Jonah Goldberg

On the merits, I think the administration made a mistake, though not at first. From what we know, it sounds like the initial decision to be as aggressive as possible in rolling up al-Qaida was completely justified. Recall what it was like in the weeks and months after 9/11, when the death toll was still believed to be much higher than 3,000, anthrax was buzzing through the postal system, and an unknown number of sleeper cells existed on our soil. What president wouldn't invoke his authority as commander in chief to allow his terrorist-hunters to do everything possible to track down enemies in our midst? Imagine claiming - back then - that you couldn't go full-out against some suspected terrorist who'd trained in al-Qaida camps, was in contact with 9/11 hijackers and was constantly calling al-Qaida operatives overseas, simply because he was an American citizen. Speed was of the essence, and the system back then was not speedy.

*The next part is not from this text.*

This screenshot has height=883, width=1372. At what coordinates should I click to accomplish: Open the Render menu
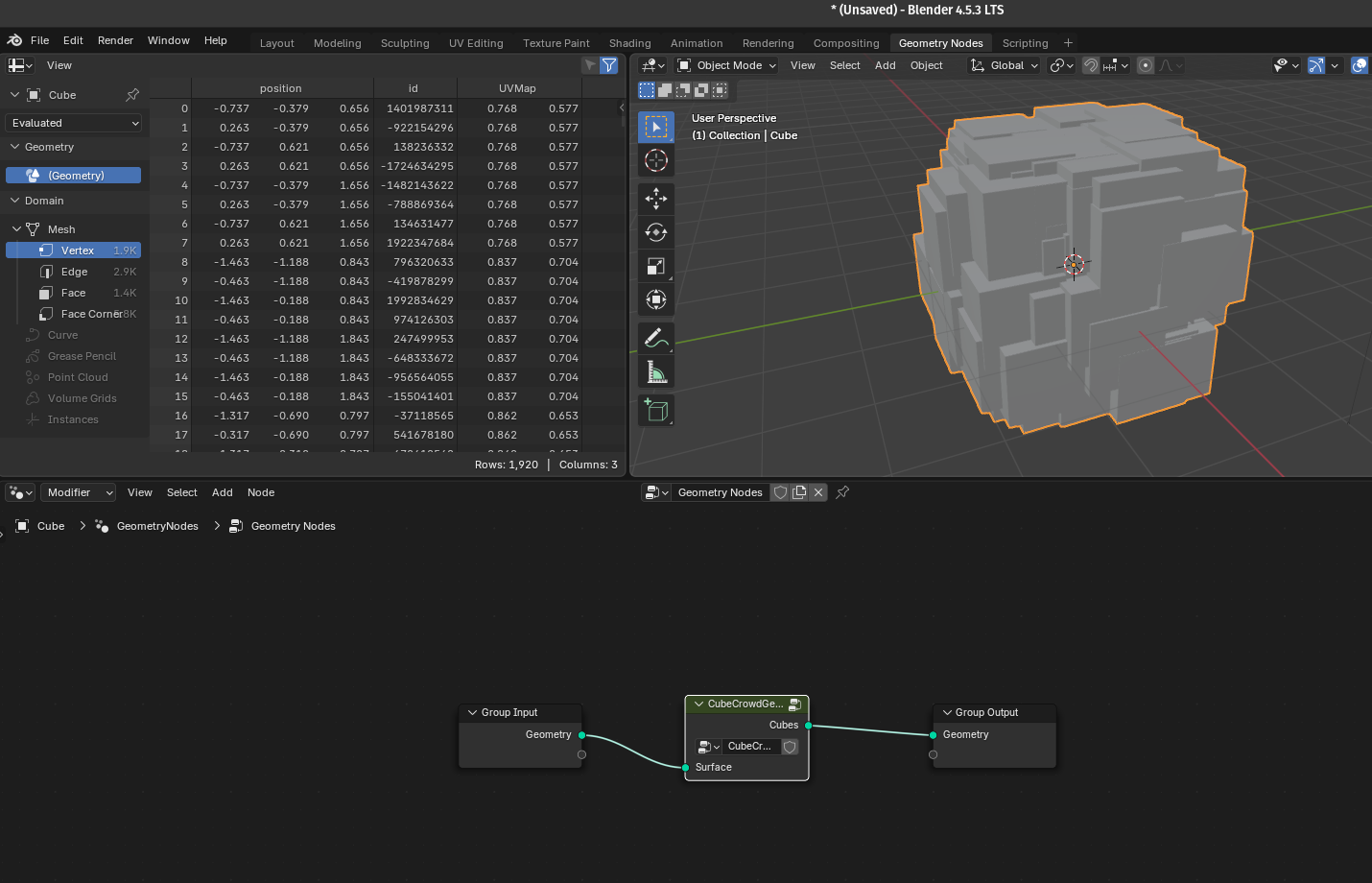(x=115, y=40)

But it is now more than four years later. And as someone once said, there is nothing more permanent than a temporary government program. I should know. I grew up in a rent-controlled apartment in New York protected by the WWII "War Emergency Tenant Protection Act." FYI: Germany and Japan surrendered decades before I was born.

Under the Foreign Intelligence Surveillance Act, the government can obtain so-called FISA warrants retroactively. The White House should have figured out how to fix the paperwork and how to phase out the practice of snooping on Americans on American soil without a warrant. There's very little an American president can't do when there's an immediate crisis. But as it became clear this war was going to be a marathon instead of a sprint, Bush should have figured out how to reinsert the rule of law into the process. The worry that Democrats wouldn't let him do it, while politically well-founded, is ultimately not a great excuse.

But the Democrats are playing into the president's hands by getting outraged over this (just as they are being foolish by obstructing the Patriot Act). The president did the right thing, arguably in the wrong way. Trying to tear him down for it will only reinforce the view that Bush is dedicated to winning the war on terror and will make the Democrats look like they aren't.